When load-balancing API requests concurrently, **never** recreate the client on every request (which destroys the connection pool) and **never** mutate `client.api_key = key` globally (which causes race conditions across concurrent tasks).

Instead, use one of these three concurrency-safe patterns:

### Pattern 1: Request-Scoped Client Overrides (`with_options`)
*Recommended for modern OpenAI SDKs.* Generates a copy of the client config pointing to the new key, while sharing the underlying connection pool.

```python
# Async
scoped_client = client.with_options(api_key=key)
response = await scoped_client.chat.completions.create(...)

# Sync
scoped_client = client.with_options(api_key=key)
response = scoped_client.chat.completions.create(...)
```

### Pattern 2: Per-Request Custom Headers (`extra_headers`)
Injects the authorization key directly inside the request header without changing client-wide configurations.

```python
# Async & Sync
response = await client.chat.completions.create(
    model="gpt-4",
    messages=[{"role": "user", "content": "Query"}],
    extra_headers={"Authorization": f"Bearer {key}"}
)
```

### Pattern 3: Automated Lifecycle Context Managers
Encapsulates acquiring, releasing, timing, and error state tracking into reusable Python context managers to prevent key leaks.

```python
import time
import contextlib

@contextlib.asynccontextmanager
async def key_lifecycle(pool: KeyPool):
    key = await pool.acquire()
    start = time.monotonic()
    try:
        yield key
        await pool.release(key, latency=time.monotonic() - start)
    except Exception:
        await pool.mark_failed(key)
        raise

# Usage
async with key_lifecycle(pool) as key:
    scoped_client = client.with_options(api_key=key)
    response = await scoped_client.chat.completions.create(...)
```

---

## 🛠️ Architecture

KeyMesh follows a modular, thread-safe, and async-safe design:

- **KeyPool / SyncKeyPool:** The central async / sync orchestrators.
- **Scheduler:** Stateless selection logic for choosing the next key (e.g. `RoundRobin`, `LeastBusy`, `Weighted`).
- **KeyState / SyncKeyState:** Thread-safe runtime metrics tracking per API key.
- **Storage / BaseSyncStorage:** Pluggable persistence layers (In-Memory or JSON-backed) for both asynchronous and synchronous runtimes.

---

## 🛠️ Development

This project uses `uv` for development.

```bash
# Install dependencies
uv sync

# Run tests
uv run pytest

# Lint and Format
uv run ruff check .
uv run mypy .
```

---

## 📄 License

MIT License. See [LICENSE](LICENSE) for details.

Dataset excerpts:
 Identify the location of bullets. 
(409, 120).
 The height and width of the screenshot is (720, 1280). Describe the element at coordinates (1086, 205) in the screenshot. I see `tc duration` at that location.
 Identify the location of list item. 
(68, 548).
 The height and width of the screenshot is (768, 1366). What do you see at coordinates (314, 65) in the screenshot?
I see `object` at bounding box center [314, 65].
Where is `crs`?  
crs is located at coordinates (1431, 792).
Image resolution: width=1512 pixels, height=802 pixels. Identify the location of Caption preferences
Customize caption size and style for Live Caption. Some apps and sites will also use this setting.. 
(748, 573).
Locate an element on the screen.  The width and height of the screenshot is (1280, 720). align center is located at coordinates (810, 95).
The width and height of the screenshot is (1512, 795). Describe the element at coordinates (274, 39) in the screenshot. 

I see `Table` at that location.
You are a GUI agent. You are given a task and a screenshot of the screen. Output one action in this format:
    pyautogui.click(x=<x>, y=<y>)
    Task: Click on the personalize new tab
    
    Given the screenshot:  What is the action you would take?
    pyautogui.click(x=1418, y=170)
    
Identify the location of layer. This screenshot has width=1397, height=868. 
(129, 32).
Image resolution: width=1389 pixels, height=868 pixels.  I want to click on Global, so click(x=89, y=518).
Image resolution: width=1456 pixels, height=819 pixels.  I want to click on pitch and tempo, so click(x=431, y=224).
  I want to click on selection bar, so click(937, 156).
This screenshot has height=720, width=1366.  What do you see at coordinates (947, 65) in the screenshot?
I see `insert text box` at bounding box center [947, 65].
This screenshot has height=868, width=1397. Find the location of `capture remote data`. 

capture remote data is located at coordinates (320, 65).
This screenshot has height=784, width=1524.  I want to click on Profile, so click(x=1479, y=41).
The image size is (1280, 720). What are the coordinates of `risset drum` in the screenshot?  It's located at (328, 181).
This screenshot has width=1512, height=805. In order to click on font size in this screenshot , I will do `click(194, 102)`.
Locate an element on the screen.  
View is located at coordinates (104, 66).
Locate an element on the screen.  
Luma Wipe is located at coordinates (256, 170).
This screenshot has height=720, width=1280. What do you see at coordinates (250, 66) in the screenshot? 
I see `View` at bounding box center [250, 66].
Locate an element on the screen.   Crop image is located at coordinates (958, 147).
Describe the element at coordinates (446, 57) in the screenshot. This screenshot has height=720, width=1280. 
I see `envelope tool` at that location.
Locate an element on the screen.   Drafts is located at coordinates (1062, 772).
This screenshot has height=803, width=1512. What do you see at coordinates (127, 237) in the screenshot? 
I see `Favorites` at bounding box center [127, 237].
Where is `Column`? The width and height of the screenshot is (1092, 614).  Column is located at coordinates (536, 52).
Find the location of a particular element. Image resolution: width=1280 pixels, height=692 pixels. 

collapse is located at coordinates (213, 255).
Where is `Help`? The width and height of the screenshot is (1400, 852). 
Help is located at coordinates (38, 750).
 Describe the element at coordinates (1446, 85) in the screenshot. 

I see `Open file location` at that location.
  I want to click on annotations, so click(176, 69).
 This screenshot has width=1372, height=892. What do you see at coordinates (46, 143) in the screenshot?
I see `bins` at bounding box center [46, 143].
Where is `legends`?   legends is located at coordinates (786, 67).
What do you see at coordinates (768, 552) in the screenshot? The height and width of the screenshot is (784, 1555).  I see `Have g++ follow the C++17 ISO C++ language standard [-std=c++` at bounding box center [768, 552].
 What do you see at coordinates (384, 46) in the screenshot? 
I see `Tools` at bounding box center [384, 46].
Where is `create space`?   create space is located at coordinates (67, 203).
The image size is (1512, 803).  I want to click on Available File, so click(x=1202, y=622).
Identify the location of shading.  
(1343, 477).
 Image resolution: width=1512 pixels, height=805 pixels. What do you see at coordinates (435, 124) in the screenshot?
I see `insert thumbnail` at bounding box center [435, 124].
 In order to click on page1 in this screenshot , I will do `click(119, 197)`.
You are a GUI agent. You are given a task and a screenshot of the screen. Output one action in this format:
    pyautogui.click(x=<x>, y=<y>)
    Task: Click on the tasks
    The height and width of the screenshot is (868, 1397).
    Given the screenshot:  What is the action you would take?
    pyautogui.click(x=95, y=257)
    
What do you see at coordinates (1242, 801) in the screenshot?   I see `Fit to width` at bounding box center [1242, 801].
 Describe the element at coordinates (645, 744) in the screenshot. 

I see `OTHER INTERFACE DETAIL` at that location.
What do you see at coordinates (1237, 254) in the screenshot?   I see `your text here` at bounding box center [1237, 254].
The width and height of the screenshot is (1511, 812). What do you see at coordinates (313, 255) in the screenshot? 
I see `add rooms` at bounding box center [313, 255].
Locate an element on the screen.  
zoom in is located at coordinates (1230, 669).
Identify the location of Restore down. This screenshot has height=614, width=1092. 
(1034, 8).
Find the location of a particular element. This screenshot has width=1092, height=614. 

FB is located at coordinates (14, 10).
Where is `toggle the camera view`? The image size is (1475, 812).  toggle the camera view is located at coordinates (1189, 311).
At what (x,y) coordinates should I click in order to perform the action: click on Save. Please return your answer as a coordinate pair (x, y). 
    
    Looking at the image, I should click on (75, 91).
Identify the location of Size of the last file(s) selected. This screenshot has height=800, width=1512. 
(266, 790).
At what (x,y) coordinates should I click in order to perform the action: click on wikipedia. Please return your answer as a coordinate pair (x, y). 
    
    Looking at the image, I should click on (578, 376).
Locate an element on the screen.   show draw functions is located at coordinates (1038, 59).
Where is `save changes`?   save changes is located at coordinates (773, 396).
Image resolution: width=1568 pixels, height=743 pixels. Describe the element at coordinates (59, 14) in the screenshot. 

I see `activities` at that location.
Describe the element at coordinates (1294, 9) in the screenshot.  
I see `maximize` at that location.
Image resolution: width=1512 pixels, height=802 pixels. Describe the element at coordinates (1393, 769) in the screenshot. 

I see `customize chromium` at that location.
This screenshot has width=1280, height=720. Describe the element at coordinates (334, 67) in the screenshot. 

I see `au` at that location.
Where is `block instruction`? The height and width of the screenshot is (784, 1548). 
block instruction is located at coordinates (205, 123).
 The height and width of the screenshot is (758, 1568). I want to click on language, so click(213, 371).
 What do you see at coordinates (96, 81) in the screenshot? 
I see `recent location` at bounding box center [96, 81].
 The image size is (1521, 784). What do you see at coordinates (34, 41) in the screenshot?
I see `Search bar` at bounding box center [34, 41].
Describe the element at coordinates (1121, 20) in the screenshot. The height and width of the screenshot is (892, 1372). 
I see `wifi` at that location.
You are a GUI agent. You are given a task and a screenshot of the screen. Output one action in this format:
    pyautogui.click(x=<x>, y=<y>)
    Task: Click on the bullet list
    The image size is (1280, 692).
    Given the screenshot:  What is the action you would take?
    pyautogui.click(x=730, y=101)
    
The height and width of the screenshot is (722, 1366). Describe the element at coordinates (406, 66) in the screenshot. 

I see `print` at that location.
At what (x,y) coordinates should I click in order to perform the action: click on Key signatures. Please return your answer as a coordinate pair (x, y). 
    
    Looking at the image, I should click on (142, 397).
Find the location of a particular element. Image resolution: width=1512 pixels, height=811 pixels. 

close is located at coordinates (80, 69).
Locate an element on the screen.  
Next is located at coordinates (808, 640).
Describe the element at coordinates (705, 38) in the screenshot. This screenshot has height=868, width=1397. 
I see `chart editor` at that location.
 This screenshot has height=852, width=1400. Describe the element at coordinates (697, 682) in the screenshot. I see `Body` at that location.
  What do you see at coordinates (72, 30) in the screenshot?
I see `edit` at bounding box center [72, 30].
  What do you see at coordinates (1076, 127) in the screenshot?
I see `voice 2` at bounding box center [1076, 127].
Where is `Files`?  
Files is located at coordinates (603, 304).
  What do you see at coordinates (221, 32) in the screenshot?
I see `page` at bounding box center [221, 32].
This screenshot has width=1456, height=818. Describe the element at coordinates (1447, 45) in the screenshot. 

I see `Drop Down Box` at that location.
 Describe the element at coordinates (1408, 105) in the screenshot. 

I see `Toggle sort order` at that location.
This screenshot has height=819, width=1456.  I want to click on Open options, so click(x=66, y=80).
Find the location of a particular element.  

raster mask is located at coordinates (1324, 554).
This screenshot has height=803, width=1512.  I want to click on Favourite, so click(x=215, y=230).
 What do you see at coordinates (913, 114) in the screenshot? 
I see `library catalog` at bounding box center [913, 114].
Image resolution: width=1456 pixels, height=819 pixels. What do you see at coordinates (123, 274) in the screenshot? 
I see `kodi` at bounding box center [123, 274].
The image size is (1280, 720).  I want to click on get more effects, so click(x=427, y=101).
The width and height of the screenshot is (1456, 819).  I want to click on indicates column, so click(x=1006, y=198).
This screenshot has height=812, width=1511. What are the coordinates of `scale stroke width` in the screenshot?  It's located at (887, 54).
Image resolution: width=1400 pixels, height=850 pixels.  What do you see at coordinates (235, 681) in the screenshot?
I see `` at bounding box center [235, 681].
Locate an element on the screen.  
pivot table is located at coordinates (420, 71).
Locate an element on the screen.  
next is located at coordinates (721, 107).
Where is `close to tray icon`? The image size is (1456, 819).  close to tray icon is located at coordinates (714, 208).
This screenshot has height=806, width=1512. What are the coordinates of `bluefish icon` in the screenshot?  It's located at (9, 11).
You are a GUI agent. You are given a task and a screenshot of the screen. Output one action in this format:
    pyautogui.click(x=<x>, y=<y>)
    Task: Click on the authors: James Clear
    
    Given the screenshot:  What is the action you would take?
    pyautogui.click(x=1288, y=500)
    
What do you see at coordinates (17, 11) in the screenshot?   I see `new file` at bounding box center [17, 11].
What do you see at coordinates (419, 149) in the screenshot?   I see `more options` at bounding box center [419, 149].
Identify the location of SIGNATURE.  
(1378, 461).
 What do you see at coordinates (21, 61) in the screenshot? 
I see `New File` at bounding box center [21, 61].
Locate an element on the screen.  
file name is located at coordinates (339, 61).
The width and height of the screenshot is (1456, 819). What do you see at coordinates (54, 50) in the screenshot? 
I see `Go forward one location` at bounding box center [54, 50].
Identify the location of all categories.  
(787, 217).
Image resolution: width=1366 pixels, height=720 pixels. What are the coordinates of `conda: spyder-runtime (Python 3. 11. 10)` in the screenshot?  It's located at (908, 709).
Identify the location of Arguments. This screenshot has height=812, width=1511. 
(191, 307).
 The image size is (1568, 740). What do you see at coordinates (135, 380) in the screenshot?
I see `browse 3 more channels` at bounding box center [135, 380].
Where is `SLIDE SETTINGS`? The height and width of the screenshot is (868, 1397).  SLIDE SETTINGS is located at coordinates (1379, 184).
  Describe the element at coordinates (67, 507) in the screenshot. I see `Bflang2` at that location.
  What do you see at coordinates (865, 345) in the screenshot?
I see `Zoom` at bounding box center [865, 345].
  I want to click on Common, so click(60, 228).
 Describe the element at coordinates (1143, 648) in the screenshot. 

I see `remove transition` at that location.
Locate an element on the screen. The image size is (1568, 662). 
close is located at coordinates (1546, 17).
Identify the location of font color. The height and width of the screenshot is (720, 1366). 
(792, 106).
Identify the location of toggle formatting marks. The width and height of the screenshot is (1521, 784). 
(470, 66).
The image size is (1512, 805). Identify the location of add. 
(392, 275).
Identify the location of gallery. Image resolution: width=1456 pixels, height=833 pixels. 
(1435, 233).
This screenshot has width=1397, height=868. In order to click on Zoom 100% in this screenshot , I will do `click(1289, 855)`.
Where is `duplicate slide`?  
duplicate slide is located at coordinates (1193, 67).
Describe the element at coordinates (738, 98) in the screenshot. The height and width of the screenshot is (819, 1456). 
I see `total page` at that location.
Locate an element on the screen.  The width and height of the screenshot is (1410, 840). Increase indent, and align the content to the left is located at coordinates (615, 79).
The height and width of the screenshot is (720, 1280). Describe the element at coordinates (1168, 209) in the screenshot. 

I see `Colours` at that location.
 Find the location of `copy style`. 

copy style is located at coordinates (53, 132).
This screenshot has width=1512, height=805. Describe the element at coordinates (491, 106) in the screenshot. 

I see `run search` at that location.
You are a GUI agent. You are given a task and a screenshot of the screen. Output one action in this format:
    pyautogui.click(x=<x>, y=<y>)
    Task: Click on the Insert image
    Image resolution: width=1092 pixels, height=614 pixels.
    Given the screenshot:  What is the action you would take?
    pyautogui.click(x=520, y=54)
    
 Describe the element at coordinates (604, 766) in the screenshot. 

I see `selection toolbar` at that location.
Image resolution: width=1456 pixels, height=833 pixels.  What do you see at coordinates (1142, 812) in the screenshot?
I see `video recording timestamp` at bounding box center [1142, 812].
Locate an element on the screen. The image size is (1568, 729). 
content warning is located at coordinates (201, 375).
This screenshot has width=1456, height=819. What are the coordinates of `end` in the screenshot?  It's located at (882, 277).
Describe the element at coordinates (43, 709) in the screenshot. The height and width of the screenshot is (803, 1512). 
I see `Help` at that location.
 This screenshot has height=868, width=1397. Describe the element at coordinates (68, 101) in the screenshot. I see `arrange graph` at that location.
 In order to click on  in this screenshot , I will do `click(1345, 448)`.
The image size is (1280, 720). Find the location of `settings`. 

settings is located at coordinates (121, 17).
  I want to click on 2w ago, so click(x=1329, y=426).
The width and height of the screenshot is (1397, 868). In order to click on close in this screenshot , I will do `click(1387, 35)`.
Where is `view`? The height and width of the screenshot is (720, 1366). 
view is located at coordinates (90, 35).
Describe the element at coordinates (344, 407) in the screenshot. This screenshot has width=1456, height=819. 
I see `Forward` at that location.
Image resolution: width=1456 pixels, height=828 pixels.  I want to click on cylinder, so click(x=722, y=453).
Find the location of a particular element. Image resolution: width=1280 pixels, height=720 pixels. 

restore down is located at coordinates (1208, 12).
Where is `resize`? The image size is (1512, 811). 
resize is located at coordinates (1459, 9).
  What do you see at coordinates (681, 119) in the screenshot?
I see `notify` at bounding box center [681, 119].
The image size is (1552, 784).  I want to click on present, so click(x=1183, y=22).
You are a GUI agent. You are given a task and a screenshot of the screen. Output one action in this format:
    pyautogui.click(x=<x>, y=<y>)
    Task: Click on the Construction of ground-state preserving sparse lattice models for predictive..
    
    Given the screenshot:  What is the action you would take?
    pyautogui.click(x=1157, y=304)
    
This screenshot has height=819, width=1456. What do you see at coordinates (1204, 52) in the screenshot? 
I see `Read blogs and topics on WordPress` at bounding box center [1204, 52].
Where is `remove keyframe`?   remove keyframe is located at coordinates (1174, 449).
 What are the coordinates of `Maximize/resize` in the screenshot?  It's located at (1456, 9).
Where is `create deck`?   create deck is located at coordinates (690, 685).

Work instructions:
[1] Decide whether each statement agrees with the KeyMesh text. Answer yes or no for each, and quote the deciding words of the text exactly.
(a) The `with_options` pattern keeps using the same underlying connection pool.
(b) The project relies on pip for development.
(c) The Scheduler's selection logic is stateful.
[2] Return the part of the KeyMesh text starting at "### Pattern 2: Per-Request" and ending at "changing client-wide configurations.", copied word for word.
Answer from the KeyMesh text alone, not from the items.

Numbered answers:
[1]
(a) Yes: "while sharing the underlying connection pool."
(b) No: "This project uses `uv` for development."
(c) No: "Stateless selection logic for choosing the next key"

[2]
### Pattern 2: Per-Request Custom Headers (`extra_headers`)
Injects the authorization key directly inside the request header without changing client-wide configurations.